* **Aim of the exercise**
Copy nothing from the entries below except the lines from the one containing "プログラミング Windows 第6版 第1章 WPF編 (48, 2092)" through the one containing "UWP で廃止された UserInformation クラスについて (47, 705)", and copy those exactly.

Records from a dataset
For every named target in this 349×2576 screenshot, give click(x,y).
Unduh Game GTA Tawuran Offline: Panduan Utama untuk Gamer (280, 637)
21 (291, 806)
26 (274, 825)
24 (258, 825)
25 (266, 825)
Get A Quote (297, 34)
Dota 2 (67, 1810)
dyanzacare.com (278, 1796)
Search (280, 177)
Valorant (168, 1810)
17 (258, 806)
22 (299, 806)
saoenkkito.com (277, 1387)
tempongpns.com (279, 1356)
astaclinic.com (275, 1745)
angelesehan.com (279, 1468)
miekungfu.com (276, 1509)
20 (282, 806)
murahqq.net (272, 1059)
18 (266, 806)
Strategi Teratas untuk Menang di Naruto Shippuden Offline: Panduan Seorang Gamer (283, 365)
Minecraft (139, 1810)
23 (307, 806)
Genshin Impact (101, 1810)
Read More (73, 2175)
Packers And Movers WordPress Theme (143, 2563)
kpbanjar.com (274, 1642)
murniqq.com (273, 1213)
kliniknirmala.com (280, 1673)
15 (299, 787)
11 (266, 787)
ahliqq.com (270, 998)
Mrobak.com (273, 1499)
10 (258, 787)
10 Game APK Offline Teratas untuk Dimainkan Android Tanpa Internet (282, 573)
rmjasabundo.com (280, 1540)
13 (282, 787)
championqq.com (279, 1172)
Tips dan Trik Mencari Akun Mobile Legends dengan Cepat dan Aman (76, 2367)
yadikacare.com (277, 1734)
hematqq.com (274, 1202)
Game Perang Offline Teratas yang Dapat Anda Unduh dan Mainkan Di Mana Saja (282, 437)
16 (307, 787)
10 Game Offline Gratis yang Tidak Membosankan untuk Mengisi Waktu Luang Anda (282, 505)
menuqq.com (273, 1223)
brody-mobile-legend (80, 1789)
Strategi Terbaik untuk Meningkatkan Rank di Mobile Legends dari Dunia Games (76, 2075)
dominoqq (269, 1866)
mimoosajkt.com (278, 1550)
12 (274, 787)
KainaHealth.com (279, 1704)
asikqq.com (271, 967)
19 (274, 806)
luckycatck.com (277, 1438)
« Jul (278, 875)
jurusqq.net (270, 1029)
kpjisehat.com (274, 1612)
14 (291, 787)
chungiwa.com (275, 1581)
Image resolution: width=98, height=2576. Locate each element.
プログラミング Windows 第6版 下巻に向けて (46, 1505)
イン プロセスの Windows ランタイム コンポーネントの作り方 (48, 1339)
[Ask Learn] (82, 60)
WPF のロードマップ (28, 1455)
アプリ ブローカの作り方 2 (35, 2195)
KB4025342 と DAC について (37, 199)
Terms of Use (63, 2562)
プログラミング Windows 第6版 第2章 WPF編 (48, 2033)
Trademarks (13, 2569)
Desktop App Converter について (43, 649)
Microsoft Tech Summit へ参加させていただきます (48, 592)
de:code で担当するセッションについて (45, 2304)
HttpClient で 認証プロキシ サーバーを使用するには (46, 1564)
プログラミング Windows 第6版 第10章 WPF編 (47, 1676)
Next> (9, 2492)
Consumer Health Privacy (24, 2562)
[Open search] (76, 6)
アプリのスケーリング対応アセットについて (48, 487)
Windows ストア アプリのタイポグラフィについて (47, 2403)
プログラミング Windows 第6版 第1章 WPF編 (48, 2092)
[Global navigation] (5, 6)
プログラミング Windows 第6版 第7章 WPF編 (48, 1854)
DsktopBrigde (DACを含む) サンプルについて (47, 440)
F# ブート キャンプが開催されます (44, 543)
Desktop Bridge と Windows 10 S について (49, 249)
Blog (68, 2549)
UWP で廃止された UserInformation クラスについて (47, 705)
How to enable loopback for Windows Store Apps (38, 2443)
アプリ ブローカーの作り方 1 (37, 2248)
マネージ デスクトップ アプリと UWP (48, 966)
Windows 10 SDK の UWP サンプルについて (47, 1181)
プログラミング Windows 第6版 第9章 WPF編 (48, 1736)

* **Written solution**
プログラミング Windows 第6版 第1章 WPF編 (48, 2092)
[Global navigation] (5, 6)
プログラミング Windows 第6版 第7章 WPF編 (48, 1854)
DsktopBrigde (DACを含む) サンプルについて (47, 440)
F# ブート キャンプが開催されます (44, 543)
Desktop Bridge と Windows 10 S について (49, 249)
Blog (68, 2549)
UWP で廃止された UserInformation クラスについて (47, 705)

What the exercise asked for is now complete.